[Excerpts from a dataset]

== Segment start ==

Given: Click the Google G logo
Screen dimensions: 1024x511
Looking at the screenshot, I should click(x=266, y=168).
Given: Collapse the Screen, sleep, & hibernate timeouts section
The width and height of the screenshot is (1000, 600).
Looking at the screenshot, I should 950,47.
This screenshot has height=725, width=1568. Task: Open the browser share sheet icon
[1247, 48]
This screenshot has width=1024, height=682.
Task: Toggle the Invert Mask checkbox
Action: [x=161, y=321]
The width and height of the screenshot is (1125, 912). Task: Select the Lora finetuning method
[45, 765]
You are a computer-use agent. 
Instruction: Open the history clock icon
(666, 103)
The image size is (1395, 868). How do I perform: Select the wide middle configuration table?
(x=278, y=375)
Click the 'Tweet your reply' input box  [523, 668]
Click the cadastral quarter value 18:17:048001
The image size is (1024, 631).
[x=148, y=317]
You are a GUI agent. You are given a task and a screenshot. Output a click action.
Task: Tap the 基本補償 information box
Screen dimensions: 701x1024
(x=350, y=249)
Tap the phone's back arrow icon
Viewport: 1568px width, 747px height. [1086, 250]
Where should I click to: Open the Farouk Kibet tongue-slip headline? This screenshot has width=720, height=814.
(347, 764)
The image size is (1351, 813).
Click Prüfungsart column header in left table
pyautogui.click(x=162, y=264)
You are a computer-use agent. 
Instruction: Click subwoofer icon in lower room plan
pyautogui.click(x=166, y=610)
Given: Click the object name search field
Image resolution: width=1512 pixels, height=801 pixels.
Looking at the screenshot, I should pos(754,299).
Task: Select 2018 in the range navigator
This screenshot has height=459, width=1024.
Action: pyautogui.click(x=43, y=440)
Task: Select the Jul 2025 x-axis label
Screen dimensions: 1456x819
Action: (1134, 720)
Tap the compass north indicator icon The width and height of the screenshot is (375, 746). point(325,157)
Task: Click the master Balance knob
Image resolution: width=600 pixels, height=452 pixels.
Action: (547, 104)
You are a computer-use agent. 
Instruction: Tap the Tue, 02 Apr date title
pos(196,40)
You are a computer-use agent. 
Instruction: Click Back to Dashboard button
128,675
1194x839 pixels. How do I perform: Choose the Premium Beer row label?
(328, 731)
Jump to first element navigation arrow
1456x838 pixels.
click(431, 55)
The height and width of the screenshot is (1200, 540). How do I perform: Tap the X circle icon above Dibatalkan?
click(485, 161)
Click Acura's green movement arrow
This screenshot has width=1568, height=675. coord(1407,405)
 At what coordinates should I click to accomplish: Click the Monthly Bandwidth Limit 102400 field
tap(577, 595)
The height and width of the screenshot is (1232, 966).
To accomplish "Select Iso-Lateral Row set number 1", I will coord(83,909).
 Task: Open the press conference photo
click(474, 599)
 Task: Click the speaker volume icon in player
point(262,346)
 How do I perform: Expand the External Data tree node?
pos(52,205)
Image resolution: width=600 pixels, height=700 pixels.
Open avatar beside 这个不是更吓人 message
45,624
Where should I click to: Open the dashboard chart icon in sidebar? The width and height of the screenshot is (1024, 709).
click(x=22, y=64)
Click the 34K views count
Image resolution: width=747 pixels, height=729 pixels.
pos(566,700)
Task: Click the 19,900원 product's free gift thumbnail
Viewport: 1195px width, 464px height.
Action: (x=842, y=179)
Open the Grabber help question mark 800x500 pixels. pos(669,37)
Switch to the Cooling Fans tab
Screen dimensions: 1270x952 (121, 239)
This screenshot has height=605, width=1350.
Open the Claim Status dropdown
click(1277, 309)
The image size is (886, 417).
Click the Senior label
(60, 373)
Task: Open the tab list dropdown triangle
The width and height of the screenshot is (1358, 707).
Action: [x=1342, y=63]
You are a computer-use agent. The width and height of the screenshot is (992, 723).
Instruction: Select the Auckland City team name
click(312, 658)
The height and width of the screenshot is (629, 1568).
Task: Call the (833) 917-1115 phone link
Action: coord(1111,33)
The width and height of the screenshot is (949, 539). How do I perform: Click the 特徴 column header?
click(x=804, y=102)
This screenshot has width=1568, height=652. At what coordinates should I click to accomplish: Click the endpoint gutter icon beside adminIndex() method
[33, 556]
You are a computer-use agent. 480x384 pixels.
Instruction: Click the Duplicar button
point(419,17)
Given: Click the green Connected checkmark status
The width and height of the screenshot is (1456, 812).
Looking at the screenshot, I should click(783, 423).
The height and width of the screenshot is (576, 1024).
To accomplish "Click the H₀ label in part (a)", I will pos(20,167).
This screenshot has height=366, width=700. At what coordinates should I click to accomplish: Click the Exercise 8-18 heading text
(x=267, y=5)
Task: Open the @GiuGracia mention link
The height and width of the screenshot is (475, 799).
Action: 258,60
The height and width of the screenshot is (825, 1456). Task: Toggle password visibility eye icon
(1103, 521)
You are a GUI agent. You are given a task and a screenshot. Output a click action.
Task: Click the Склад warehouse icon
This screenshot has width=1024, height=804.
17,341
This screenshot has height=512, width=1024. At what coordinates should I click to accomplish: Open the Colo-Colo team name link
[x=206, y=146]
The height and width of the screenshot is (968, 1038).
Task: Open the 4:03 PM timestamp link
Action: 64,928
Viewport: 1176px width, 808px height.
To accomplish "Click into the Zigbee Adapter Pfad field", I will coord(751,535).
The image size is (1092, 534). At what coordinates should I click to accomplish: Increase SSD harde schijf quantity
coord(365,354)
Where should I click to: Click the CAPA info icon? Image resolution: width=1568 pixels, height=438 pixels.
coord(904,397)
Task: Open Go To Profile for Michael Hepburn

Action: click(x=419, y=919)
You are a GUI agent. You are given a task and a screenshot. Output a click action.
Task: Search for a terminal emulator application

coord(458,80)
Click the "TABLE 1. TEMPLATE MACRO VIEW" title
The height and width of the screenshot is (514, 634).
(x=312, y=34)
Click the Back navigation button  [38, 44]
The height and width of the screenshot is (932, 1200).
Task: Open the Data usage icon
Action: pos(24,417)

== Segment end ==

## What is being asked
Return only the lines above that run from the opening line through the line containing "Given: Collapse the", exactly as written.

## Finished task
Given: Click the Google G logo
Screen dimensions: 1024x511
Looking at the screenshot, I should click(x=266, y=168).
Given: Collapse the Screen, sleep, & hibernate timeouts section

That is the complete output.